An Iranian woman changes Iranian rial for dollars from a street exchange dealer in Tehran. Photo: AFP/Behrouz Mehri
An Iranian woman changes Iranian rial for dollars from a street exchange dealer in Tehran. Photo: AFP/Behrouz Mehri

Iranian police have arrested 90 currency traders, officials reportedly announced this week, after the nation’s currency fell to a record low of 50,000 to the dollar.

Amid widespread public dissatisfaction with the government’s handling of the economy, some local observers are pointing the finger at speculators distorting the currency market.

Newcomers are looking to profit from the “growing gap between the official and the street rate,” Ali Mirzakhani, editor-in-chief of the Donya-e-Eghtesad economic newspaper, was reported by Bloomberg as writing. Demand fueled by “speculators” must be controlled, he said.

“There are some profiteers in the market who want to see the market rise, the dollar keep going up,” said Khosrow Abdi, a currency trader based in Tehran’s main street for foreign-exchange dealing.

Others blamed — or credited depending on who you ask — US President Donald Trump for the rial’s slide. “All things started with Donald Trump taking over the US presidency, and with every word from the new US president, the Iranian currency would be shaken. But the real decline occurred after the first public threat from Trump in September, last year in which he said the nuclear deal with Tehran could be cancelled,” Middle East Monitor quoted the BBC as reporting.

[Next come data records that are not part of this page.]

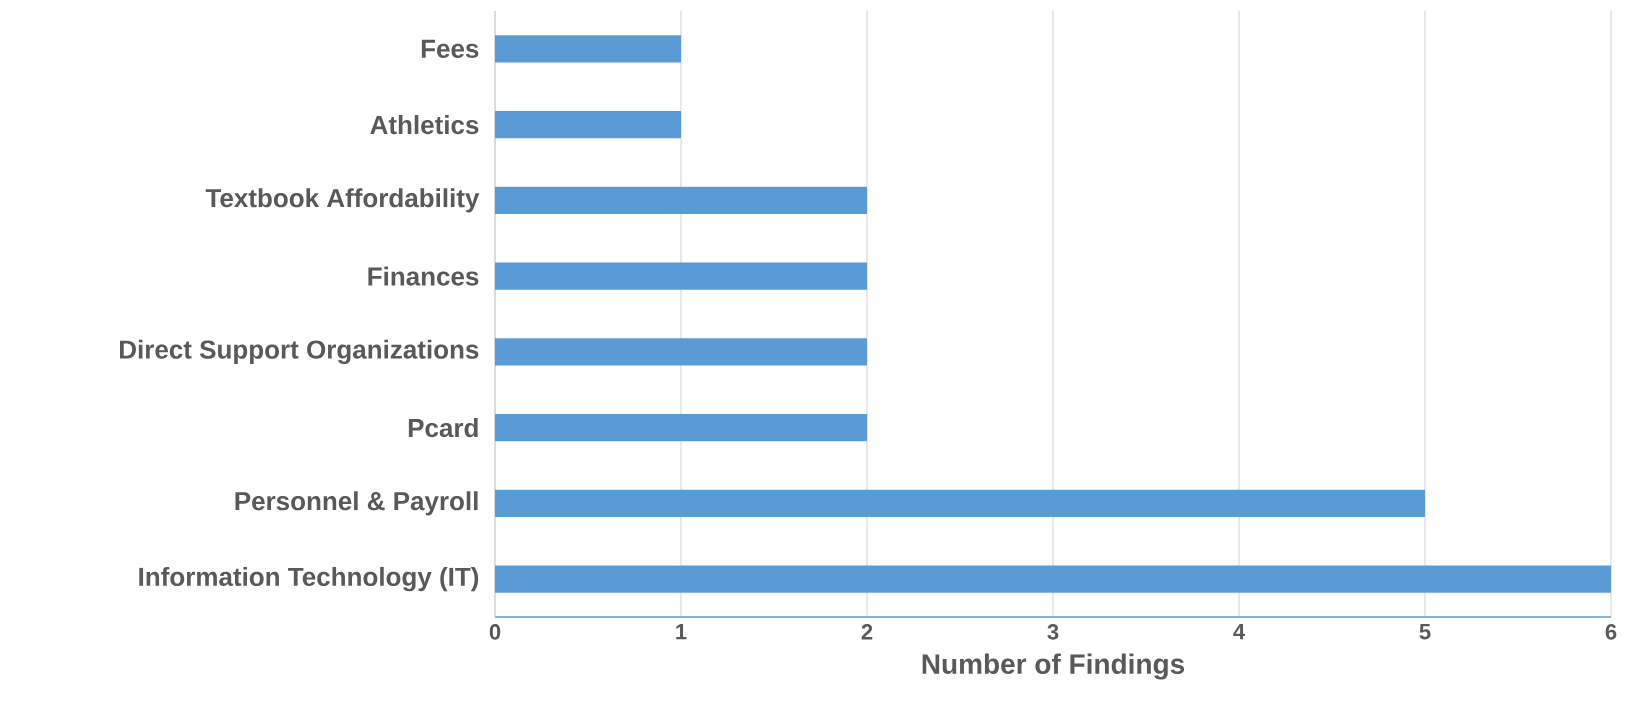  What do you see at coordinates (1053, 632) in the screenshot?
I see `x-tick-label: 3` at bounding box center [1053, 632].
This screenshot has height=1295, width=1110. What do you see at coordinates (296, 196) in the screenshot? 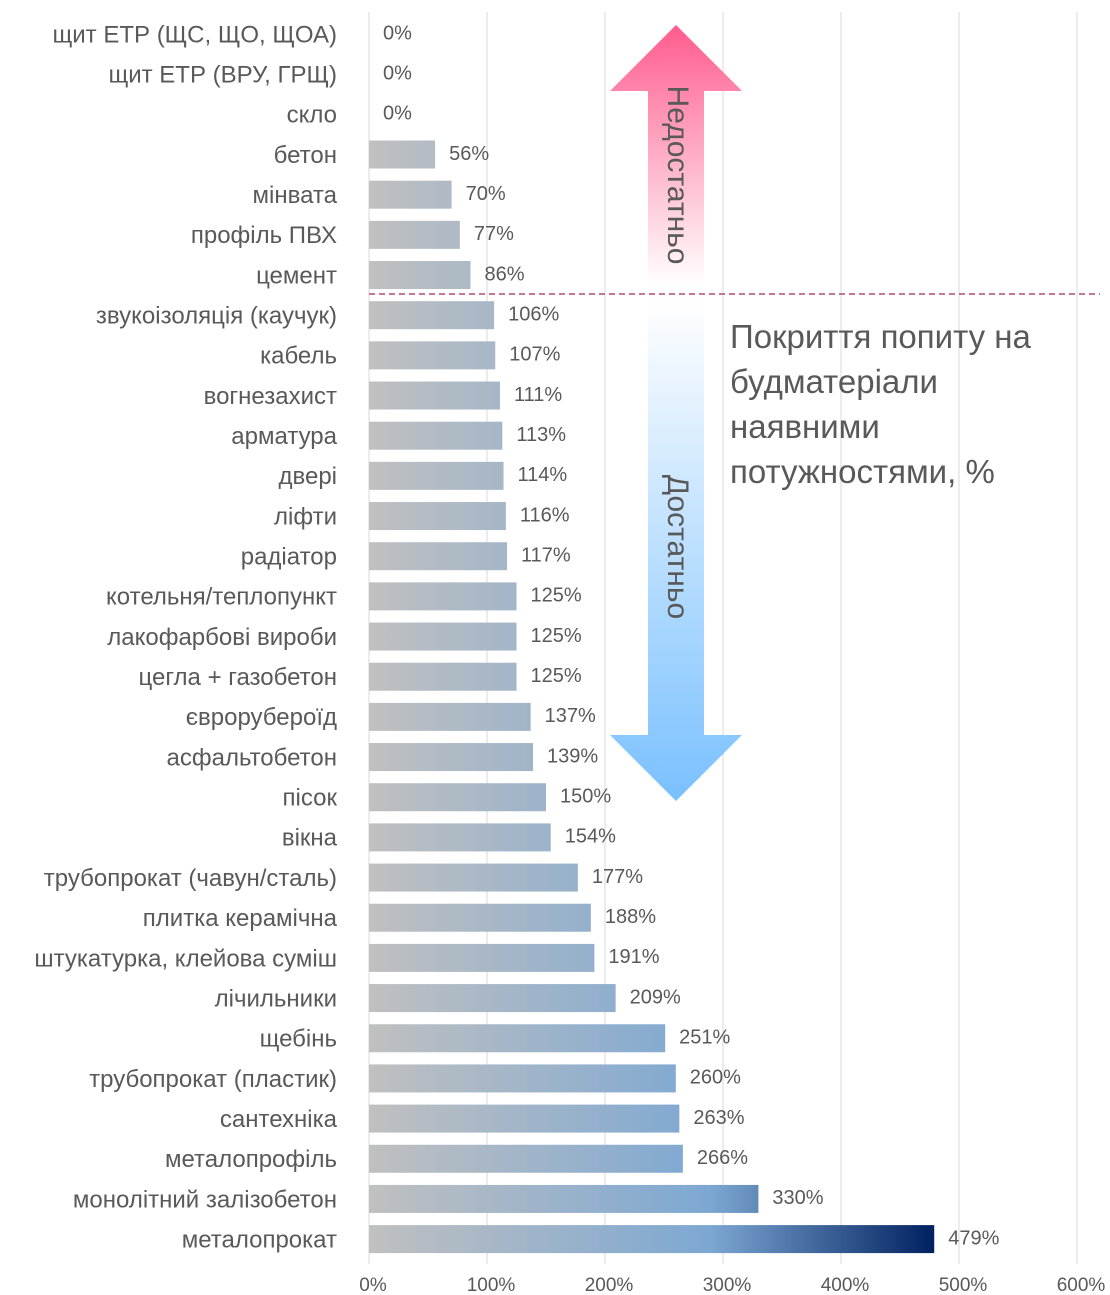
I see `y-tick-label: мінвата` at bounding box center [296, 196].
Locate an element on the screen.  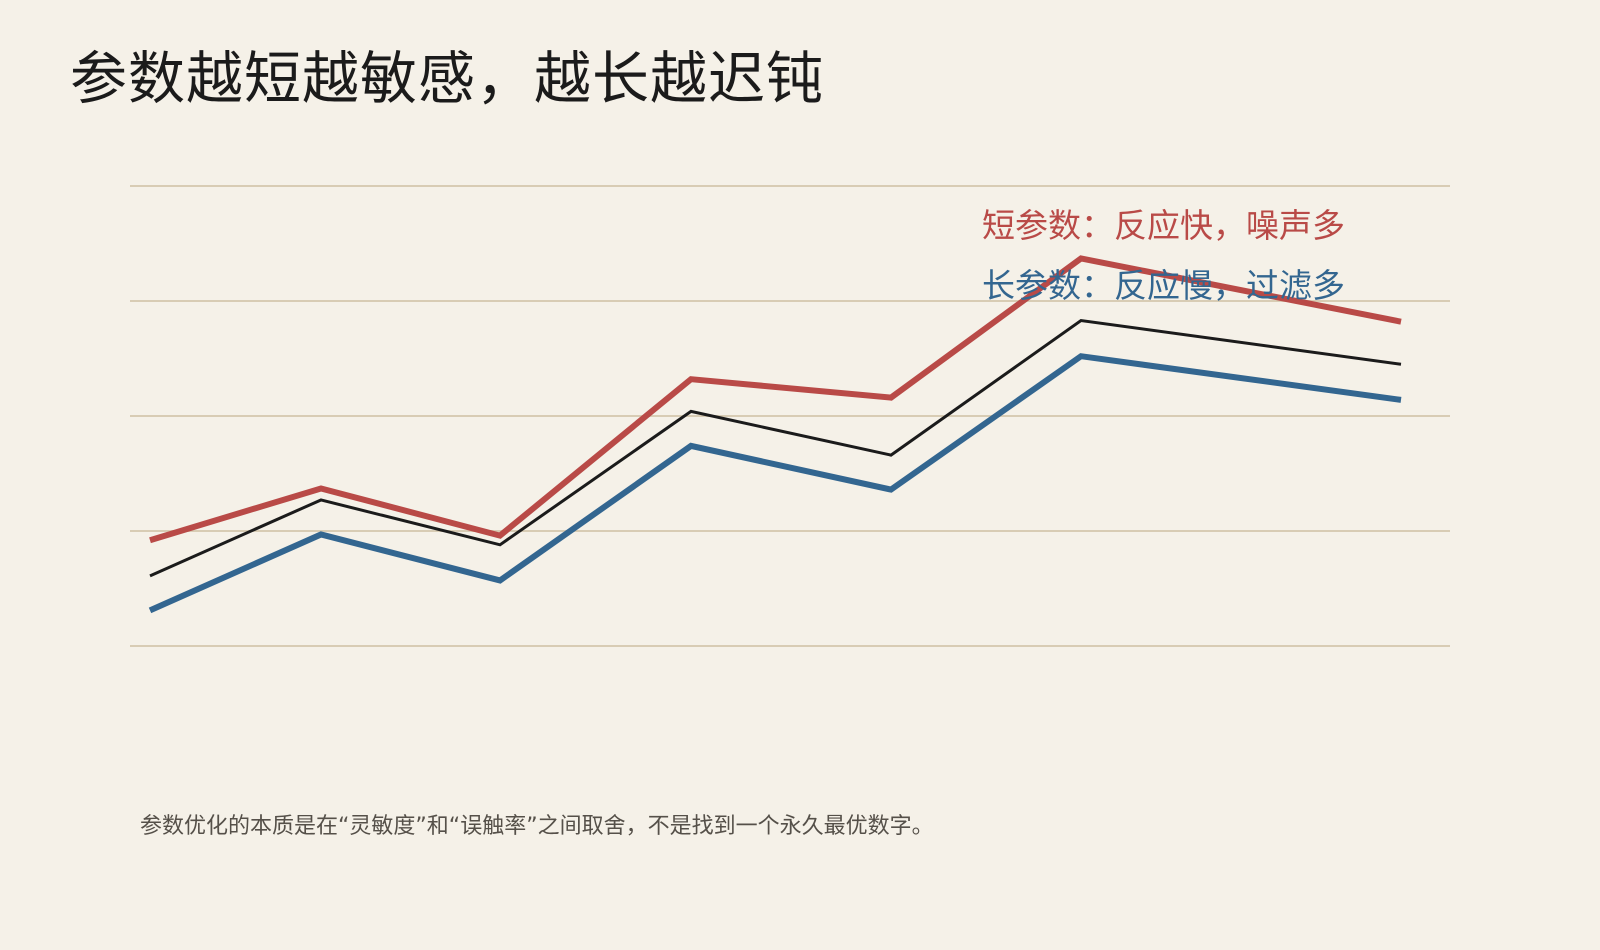
chart-caption: 参数优化的本质是在“灵敏度”和“误触率”之间取舍，不是找到一个永久最优数字。 is located at coordinates (537, 826).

The weakening rial also comes amid a broad-based collapse in confidence among the Iranian public regarding the leaders ability to manage the economy, a catalyst for the recent street protests that spread across the country.

“For Iranians expecting higher inflation and looking to protect their savings, the dollar is a ‘safe haven,’” Mazdak Rafaty, managing partner at United Arab Emirates-based Ludwar International Consulting, was quoted as saying. Depreciation shows a “mistrust in the local economic structures and leaders,” he said.

In addition to the public unrest, polls also suggest Iranian’s view of the economy is only getting worse.

The first major public opinion poll since the protests, reported by The Wall Street Journal early this month, found that 41% of Iranians rated the country’s economic situation as “very bad,” up from 34% from the same institution’s polling last June. An additional 28% said the economy was “somewhat bad,” while around 60% said it was getting worse.